**Work to complete**
Every entry below is to be retyped exactly as it stands.

[[ Study material open ]]

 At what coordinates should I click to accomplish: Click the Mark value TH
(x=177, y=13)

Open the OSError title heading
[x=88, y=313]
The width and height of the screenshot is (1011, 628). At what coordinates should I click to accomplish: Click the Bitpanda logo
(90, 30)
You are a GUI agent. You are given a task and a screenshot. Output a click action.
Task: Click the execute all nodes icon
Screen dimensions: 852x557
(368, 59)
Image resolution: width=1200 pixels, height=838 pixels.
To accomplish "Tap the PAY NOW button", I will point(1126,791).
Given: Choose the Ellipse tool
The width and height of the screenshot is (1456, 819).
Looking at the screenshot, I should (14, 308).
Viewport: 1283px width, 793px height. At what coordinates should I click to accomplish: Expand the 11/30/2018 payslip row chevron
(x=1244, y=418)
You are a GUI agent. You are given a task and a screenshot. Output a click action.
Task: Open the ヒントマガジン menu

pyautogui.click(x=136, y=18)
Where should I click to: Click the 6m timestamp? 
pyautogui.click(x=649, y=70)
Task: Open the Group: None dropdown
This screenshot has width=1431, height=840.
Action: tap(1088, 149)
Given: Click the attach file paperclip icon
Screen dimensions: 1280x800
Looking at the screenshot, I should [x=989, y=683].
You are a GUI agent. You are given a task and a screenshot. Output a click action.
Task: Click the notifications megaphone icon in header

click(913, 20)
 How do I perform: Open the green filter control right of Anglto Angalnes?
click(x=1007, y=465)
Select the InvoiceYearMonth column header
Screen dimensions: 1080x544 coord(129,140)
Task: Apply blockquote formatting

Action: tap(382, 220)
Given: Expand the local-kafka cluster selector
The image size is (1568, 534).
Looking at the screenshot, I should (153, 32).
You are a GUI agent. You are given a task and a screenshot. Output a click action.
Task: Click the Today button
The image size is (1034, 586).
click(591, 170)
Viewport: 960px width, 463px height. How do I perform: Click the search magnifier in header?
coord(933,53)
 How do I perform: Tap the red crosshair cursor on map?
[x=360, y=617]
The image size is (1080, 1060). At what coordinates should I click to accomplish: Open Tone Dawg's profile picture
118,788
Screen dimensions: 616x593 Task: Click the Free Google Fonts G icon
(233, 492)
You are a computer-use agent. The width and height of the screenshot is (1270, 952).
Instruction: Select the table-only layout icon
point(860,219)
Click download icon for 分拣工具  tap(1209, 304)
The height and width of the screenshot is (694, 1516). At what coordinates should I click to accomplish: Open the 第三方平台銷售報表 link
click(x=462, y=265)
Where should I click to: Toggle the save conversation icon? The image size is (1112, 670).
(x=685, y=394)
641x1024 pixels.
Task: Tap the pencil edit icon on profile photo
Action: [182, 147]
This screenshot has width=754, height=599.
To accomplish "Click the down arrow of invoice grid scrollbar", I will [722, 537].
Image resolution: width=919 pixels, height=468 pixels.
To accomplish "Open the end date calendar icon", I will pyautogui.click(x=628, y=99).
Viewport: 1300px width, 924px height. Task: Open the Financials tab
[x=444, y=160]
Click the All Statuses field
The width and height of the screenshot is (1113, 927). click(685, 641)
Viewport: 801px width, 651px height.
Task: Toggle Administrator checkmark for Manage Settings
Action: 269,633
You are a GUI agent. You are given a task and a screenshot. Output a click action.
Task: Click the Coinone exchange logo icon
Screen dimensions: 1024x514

[[ Study material closed ]]

**Written answer**
 At what coordinates should I click to accomplish: Click the Mark value TH
(x=177, y=13)

Open the OSError title heading
[x=88, y=313]
The width and height of the screenshot is (1011, 628). At what coordinates should I click to accomplish: Click the Bitpanda logo
(90, 30)
You are a GUI agent. You are given a task and a screenshot. Output a click action.
Task: Click the execute all nodes icon
Screen dimensions: 852x557
(368, 59)
Image resolution: width=1200 pixels, height=838 pixels.
To accomplish "Tap the PAY NOW button", I will point(1126,791).
Given: Choose the Ellipse tool
The width and height of the screenshot is (1456, 819).
Looking at the screenshot, I should (14, 308).
Viewport: 1283px width, 793px height. At what coordinates should I click to accomplish: Expand the 11/30/2018 payslip row chevron
(x=1244, y=418)
You are a GUI agent. You are given a task and a screenshot. Output a click action.
Task: Open the ヒントマガジン menu

pyautogui.click(x=136, y=18)
Where should I click to: Click the 6m timestamp? 
pyautogui.click(x=649, y=70)
Task: Open the Group: None dropdown
This screenshot has width=1431, height=840.
Action: tap(1088, 149)
Given: Click the attach file paperclip icon
Screen dimensions: 1280x800
Looking at the screenshot, I should [x=989, y=683].
You are a GUI agent. You are given a task and a screenshot. Output a click action.
Task: Click the notifications megaphone icon in header

click(913, 20)
 How do I perform: Open the green filter control right of Anglto Angalnes?
click(x=1007, y=465)
Select the InvoiceYearMonth column header
Screen dimensions: 1080x544 coord(129,140)
Task: Apply blockquote formatting

Action: tap(382, 220)
Given: Expand the local-kafka cluster selector
The image size is (1568, 534).
Looking at the screenshot, I should (153, 32).
You are a GUI agent. You are given a task and a screenshot. Output a click action.
Task: Click the Today button
The image size is (1034, 586).
click(591, 170)
Viewport: 960px width, 463px height. How do I perform: Click the search magnifier in header?
coord(933,53)
 How do I perform: Tap the red crosshair cursor on map?
[x=360, y=617]
The image size is (1080, 1060). At what coordinates should I click to accomplish: Open Tone Dawg's profile picture
118,788
Screen dimensions: 616x593 Task: Click the Free Google Fonts G icon
(233, 492)
You are a computer-use agent. The width and height of the screenshot is (1270, 952).
Instruction: Select the table-only layout icon
point(860,219)
Click download icon for 分拣工具  tap(1209, 304)
The height and width of the screenshot is (694, 1516). At what coordinates should I click to accomplish: Open the 第三方平台銷售報表 link
click(x=462, y=265)
Where should I click to: Toggle the save conversation icon? The image size is (1112, 670).
(x=685, y=394)
641x1024 pixels.
Task: Tap the pencil edit icon on profile photo
Action: [182, 147]
This screenshot has width=754, height=599.
To accomplish "Click the down arrow of invoice grid scrollbar", I will [722, 537].
Image resolution: width=919 pixels, height=468 pixels.
To accomplish "Open the end date calendar icon", I will pyautogui.click(x=628, y=99).
Viewport: 1300px width, 924px height. Task: Open the Financials tab
[x=444, y=160]
Click the All Statuses field
The width and height of the screenshot is (1113, 927). click(685, 641)
Viewport: 801px width, 651px height.
Task: Toggle Administrator checkmark for Manage Settings
Action: 269,633
You are a GUI agent. You are given a task and a screenshot. Output a click action.
Task: Click the Coinone exchange logo icon
Screen dimensions: 1024x514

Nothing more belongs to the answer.